Aqueous treatment fluids may be used in a variety of subterranean treatments. Such treatments include, but are not limited to, drilling operations, stimulation operations, and completion operations. As used herein, the term “treatment,” or “treating,” refers to any subterranean operation that uses a fluid in conjunction with a desired function and/or for a desired purpose. The term “treatment,” or “treating,” does not imply any particular action by the fluid.
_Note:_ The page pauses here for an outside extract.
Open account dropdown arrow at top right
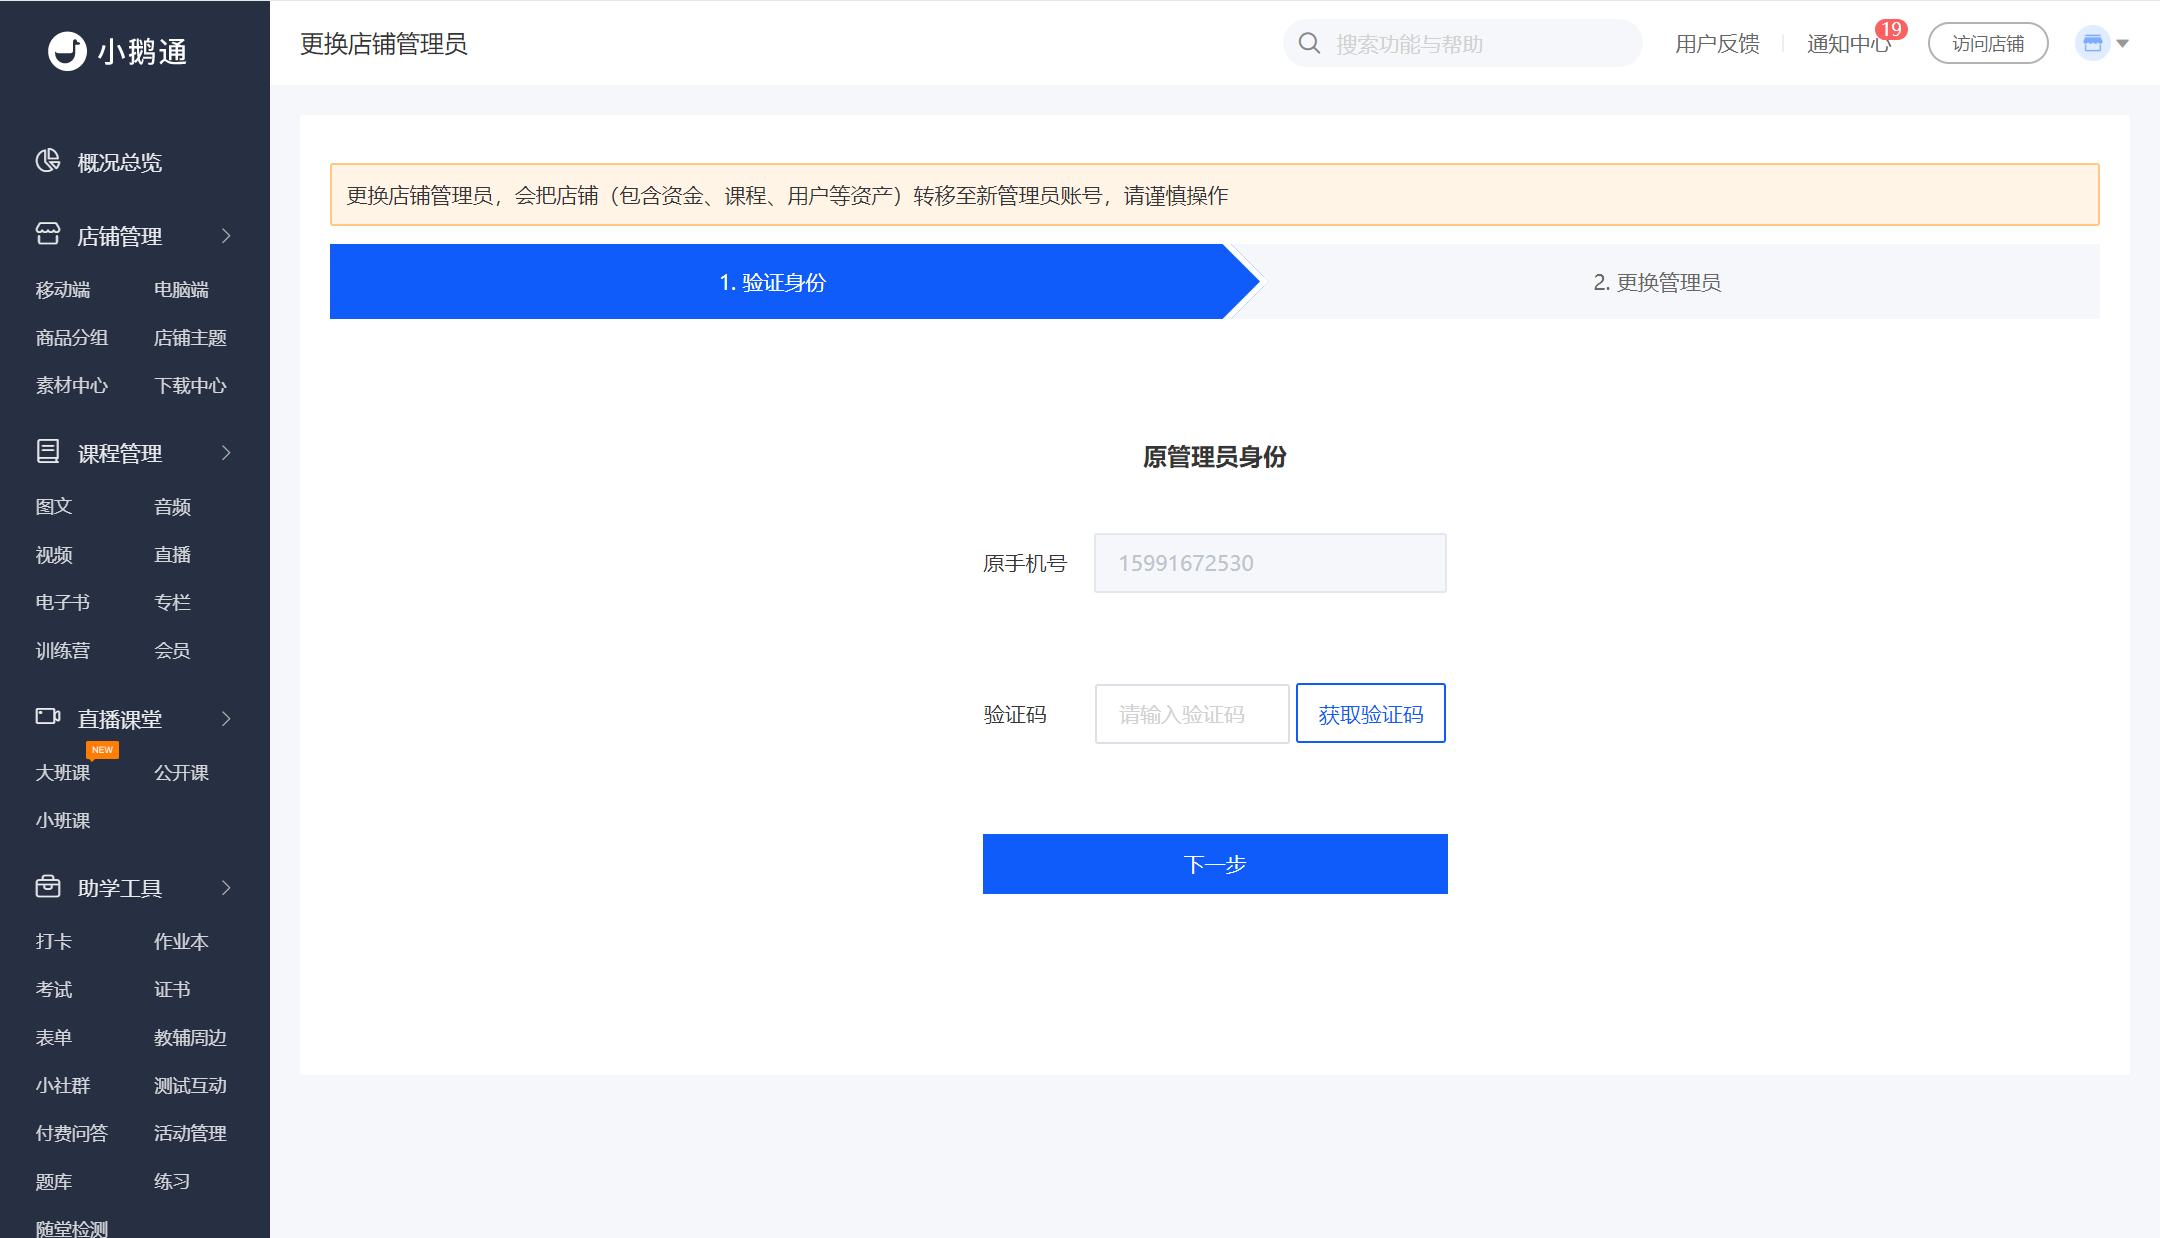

During the placement of aqueous treatment fluids into a well bore, a considerable amount of energy may be lost due to friction between the treatment fluid in turbulent flow and the formation and/or tubular goods (e.g., pipes, coiled tubing, etc.) disposed within the well bore. As a result of these energy losses, additional horsepower may be necessary to achieve the desired treatment. To reduce these energy losses, friction reducing polymers have heretofore been included in aqueous treatment fluids. The term “friction reducing polymer,” as used herein, refers to a polymer that reduces frictional losses due to friction between an aqueous fluid in turbulent flow and tubular goods (e.g. pipes, coiled tubing, etc.) and/or the formation. The term “polymer,” as used herein, is also intended to include both the acid form of the friction reducing polymer and its various salts. These friction reducing polymers may be synthetic polymers, natural polymers, or viscoelastic surfactants and are thought to reduce the friction between the aqueous treatment fluid in turbulent flow and the tubular goods and/or the formation.
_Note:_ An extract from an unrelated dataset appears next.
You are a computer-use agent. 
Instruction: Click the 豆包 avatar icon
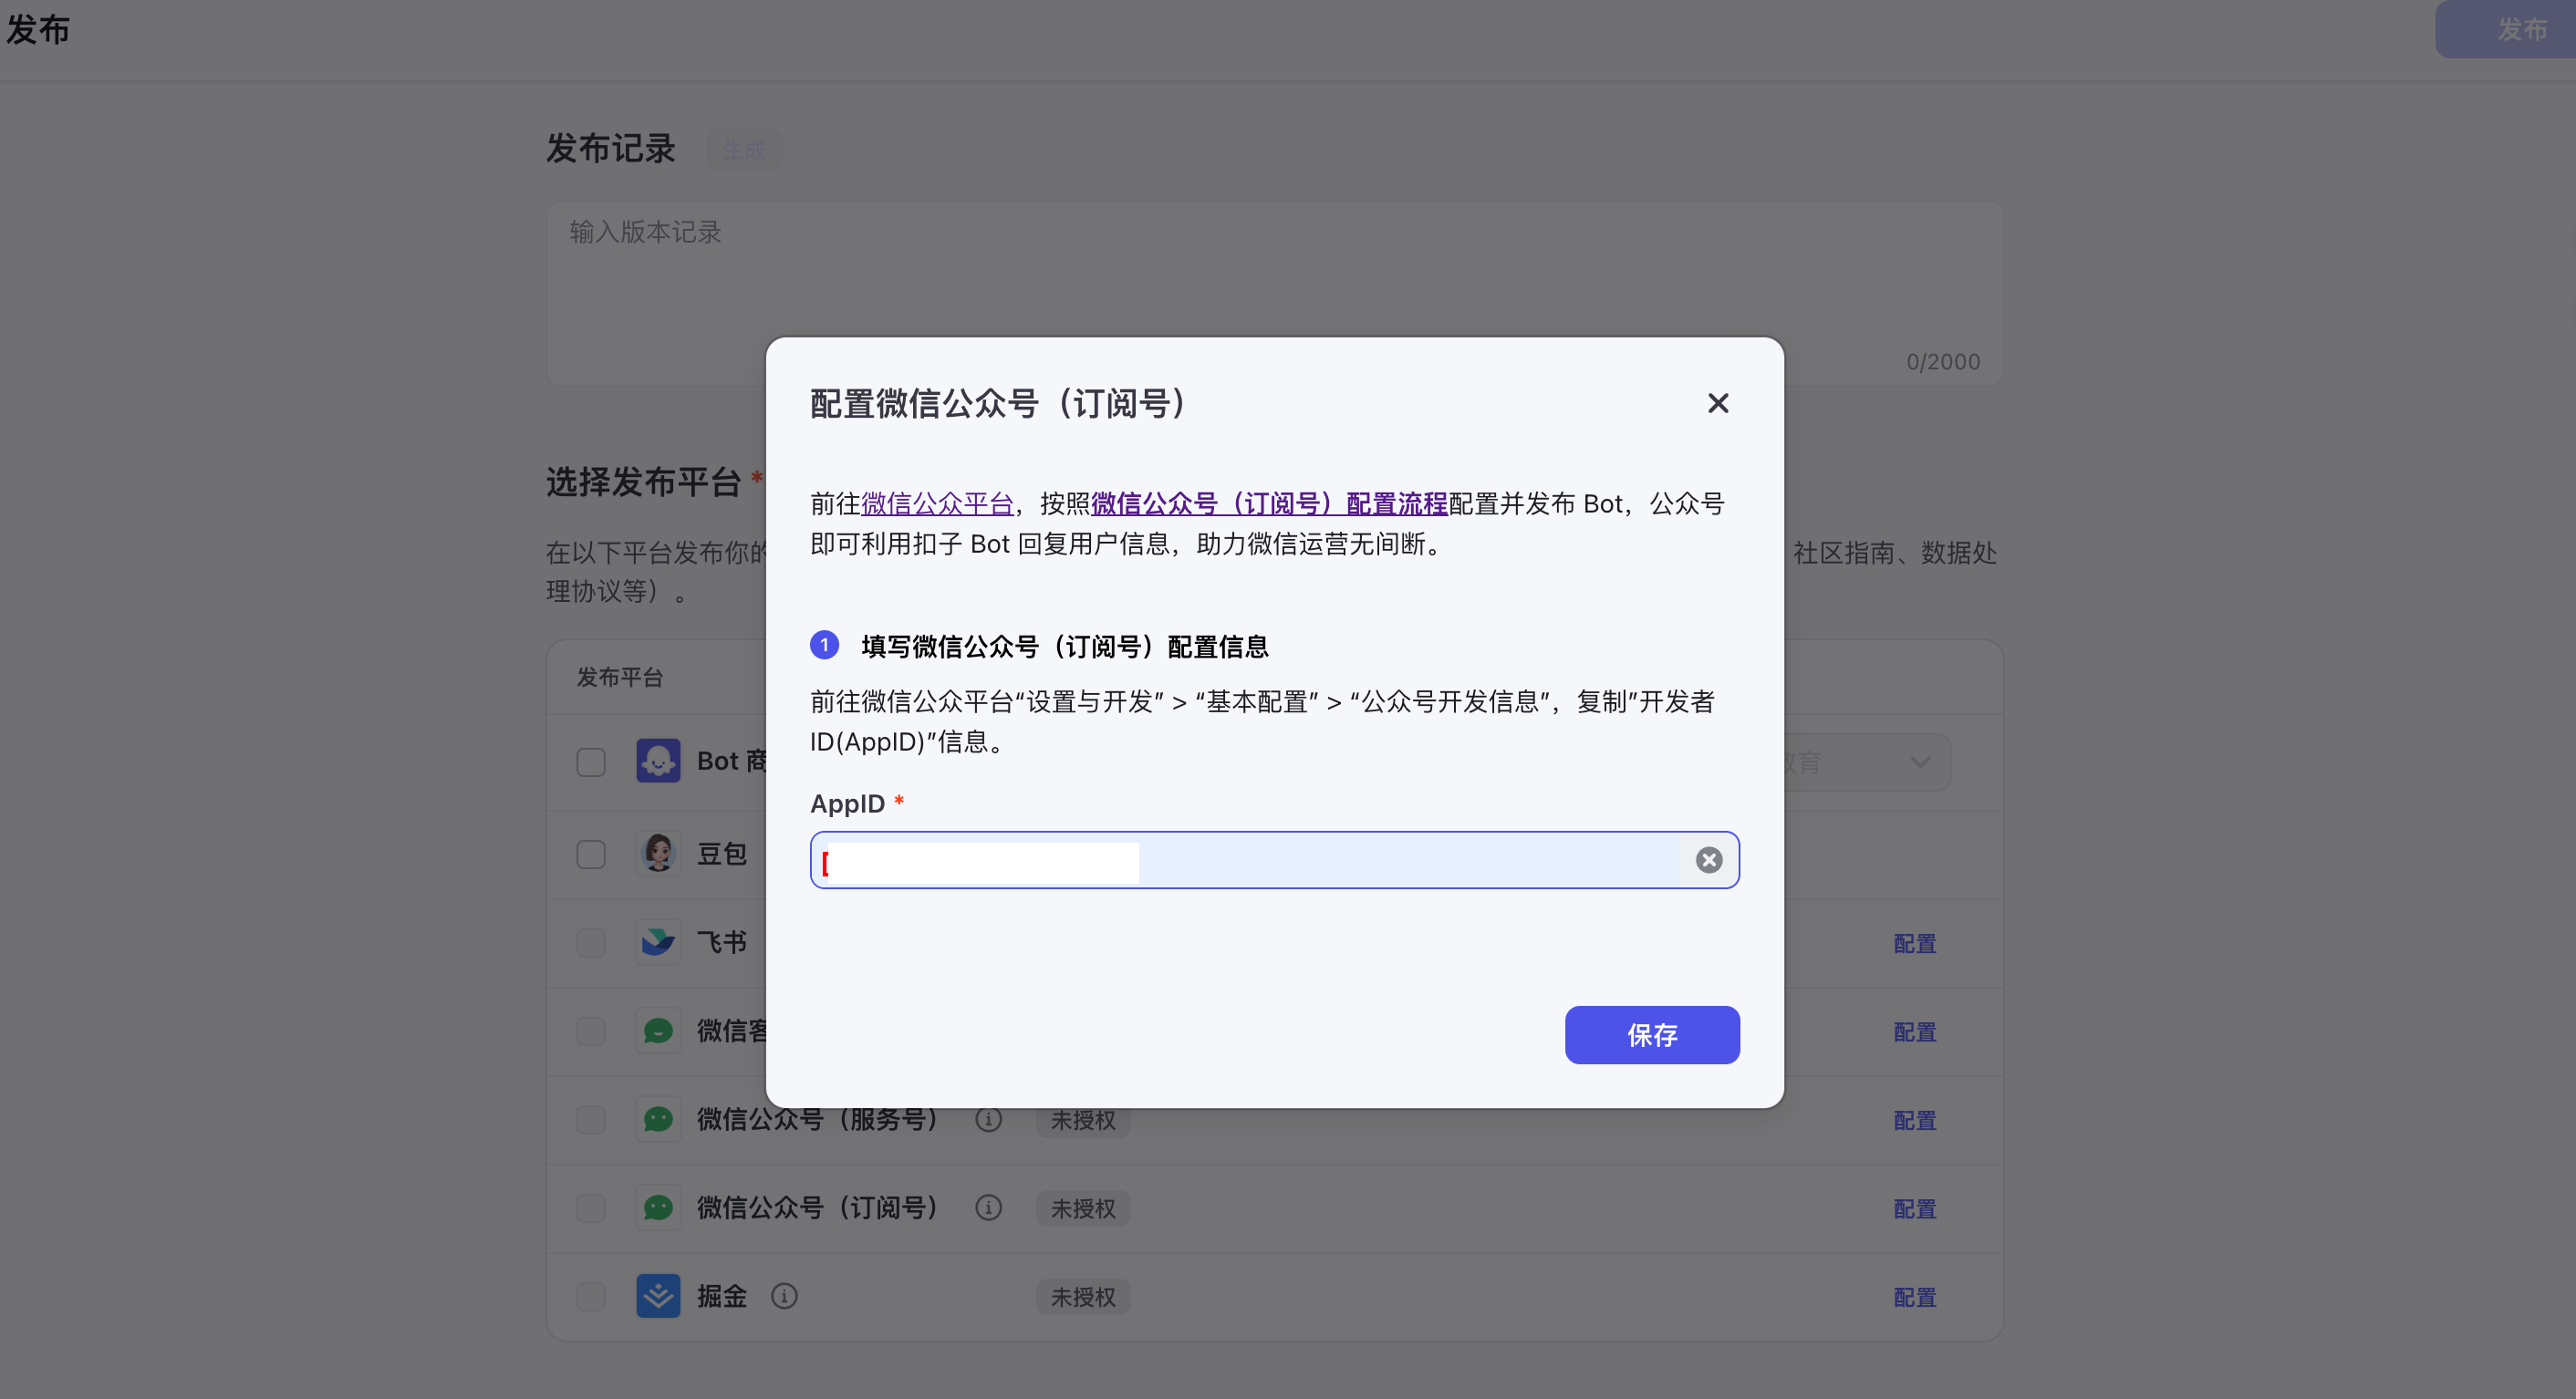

One problem that may adversely affect friction reduction is the tendency of certain friction reducing polymers to function as flocculants. It is believed that the ionic nature of certain friction reducing polymers may cause these polymers to interact with formation fines and thereby form flocs. The resulting flocs may be undesirable because, among other things, the flocs may facilitate the formation of agglomerates that may clog pumps, filters, surface equipment and possibly plug fractures. Additionally, flocs may also reduce the fluid conductivity in the formation by adsorbing onto fracture faces within the formation or by possibly forming a stable emulsion in the formation that impacts subsequent production from the well bore.
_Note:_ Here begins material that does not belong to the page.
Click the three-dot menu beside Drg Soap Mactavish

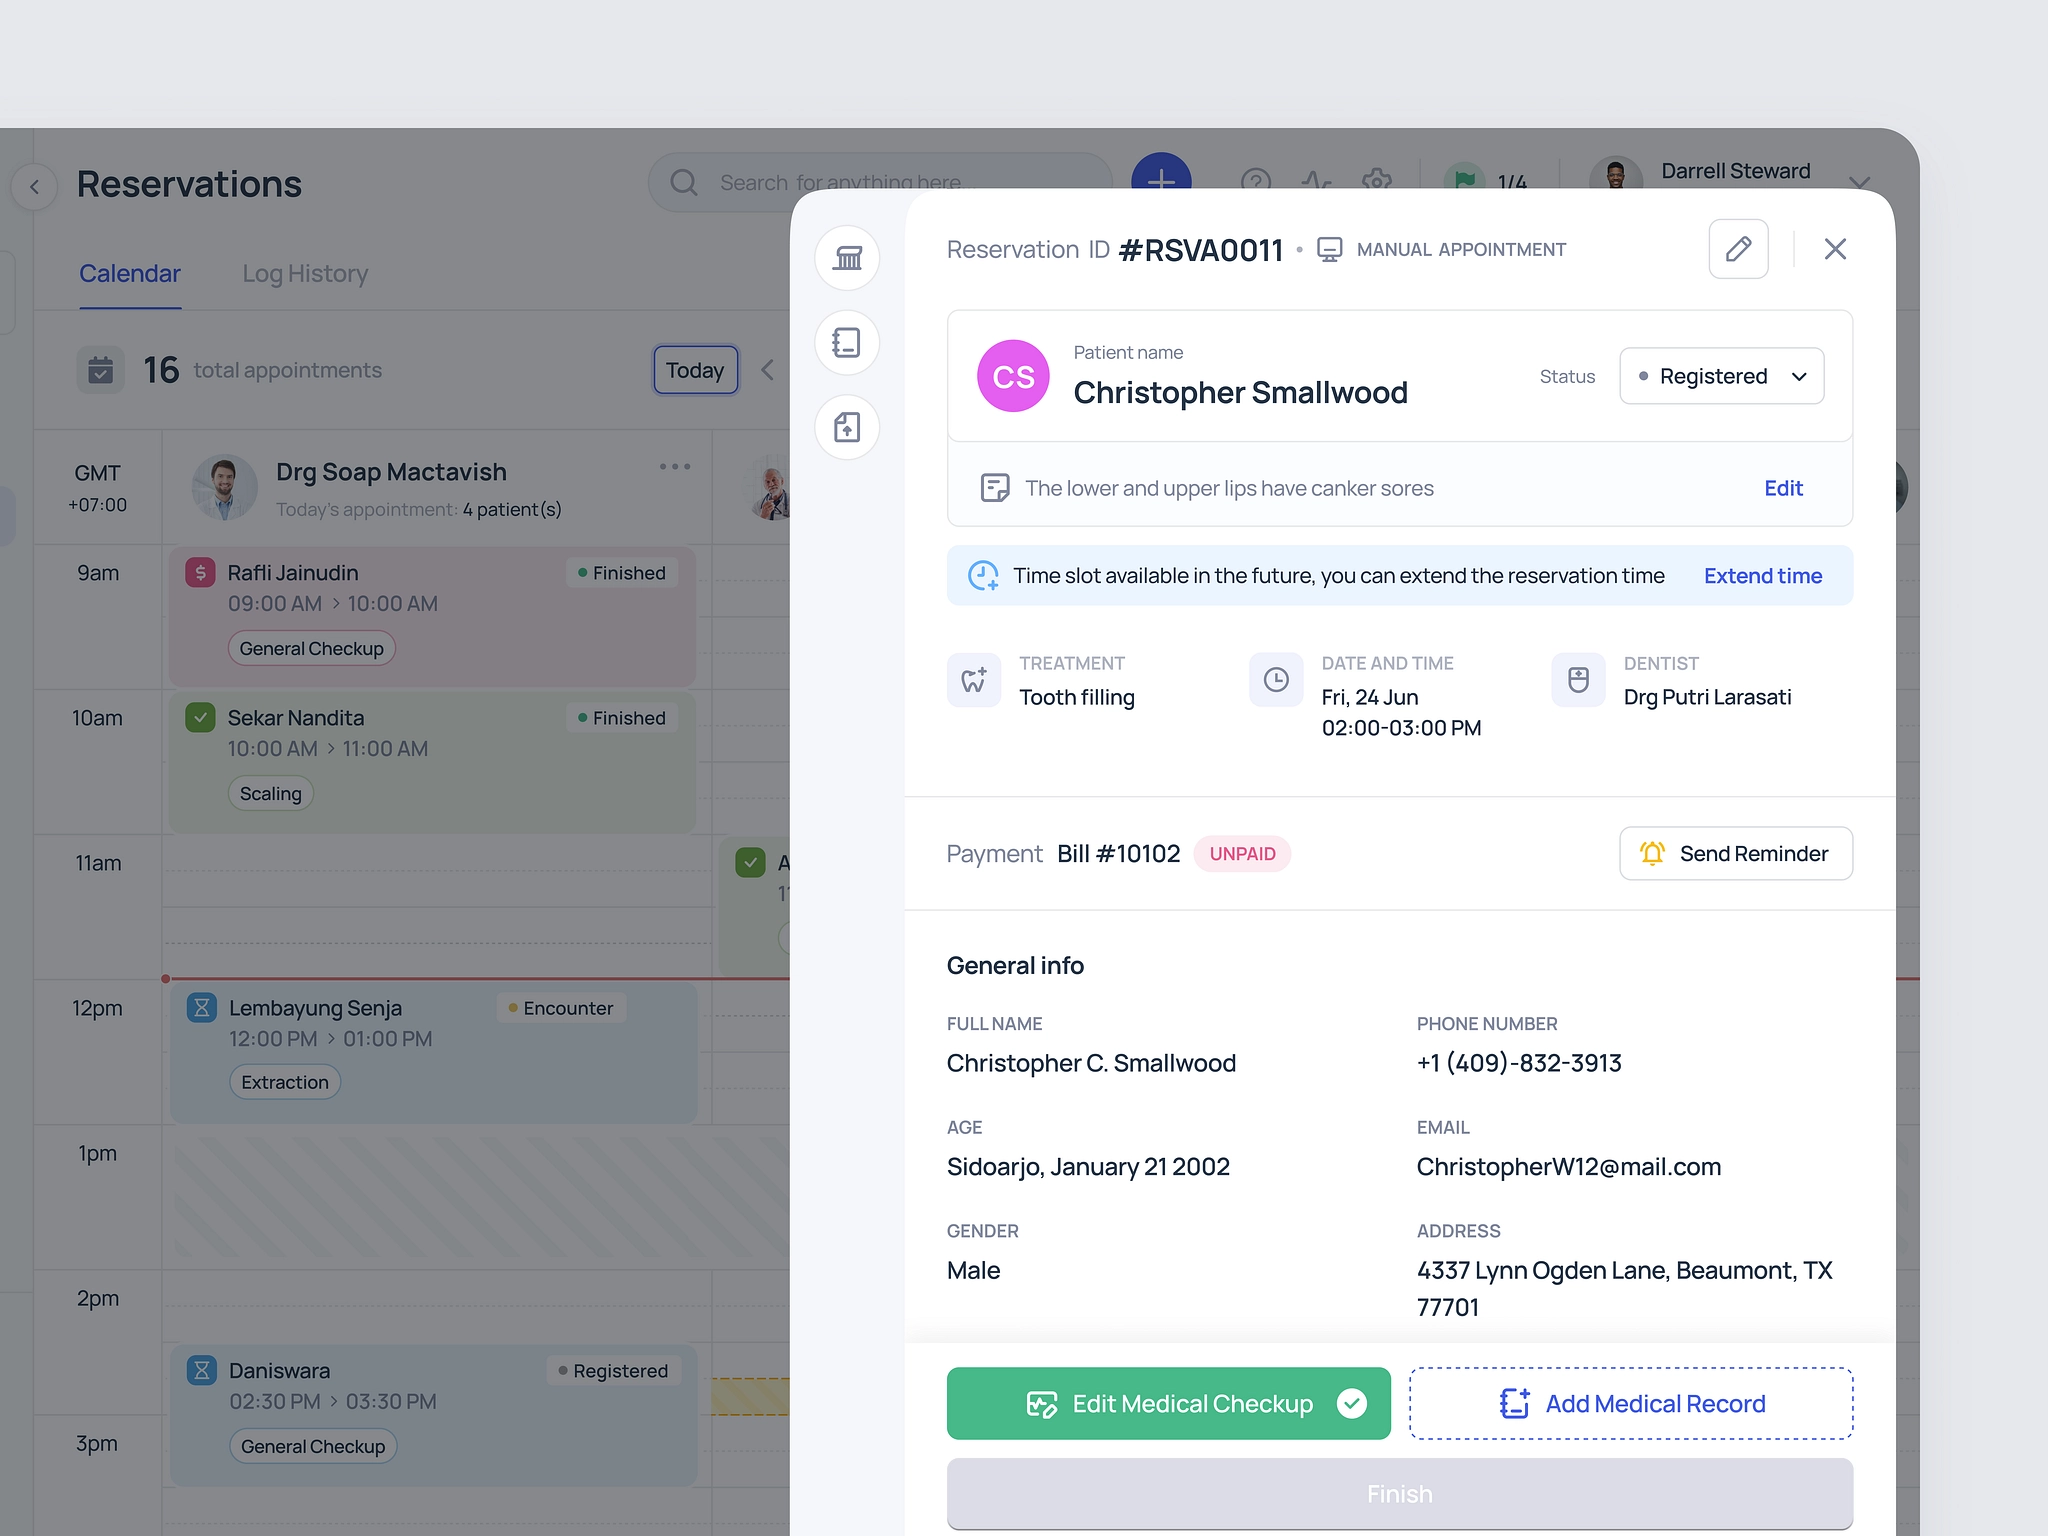click(675, 465)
An example of a subterranean treatment utilizing an aqueous treatment fluid is hydraulic fracturing. Hydraulic fracturing is a process commonly used to increase the flow of desirable fluids, such as oil and gas, from a portion of a subterranean formation. In hydraulic fracturing, a fracturing fluid is introduced into the subterranean formation at or above a pressure sufficient to create or enhance one or more fractures therein. Enhancing a fracture includes enlarging a pre-existing fracture in the formation. To reduce frictional energy losses between the fracturing fluid and/or the formation, friction reducing polymers may be included in the fracturing fluid. One type of hydraulic fracturing operation that may utilize friction reducing polymers is commonly referred to as a “high-rate water fracturing” operation. Typically, high-rate water fracturing is utilized in subterranean formations with low permeability (e.g., no more than about 0.1 millidarcy). Unlike conventional fracturing fluids, fluids used in high-rate water fracturing generally do not contain a sufficient amount of a water-soluble polymer to form a gel. Gel formation is based on a number of factors including the particular polymer and concentration thereof, temperature, and a variety of other factors known to those of ordinary skill in the art. As a result, the fracturing fluids used in these high-rate water fracturing operations generally have a lower viscosity than traditional fracturing fluids.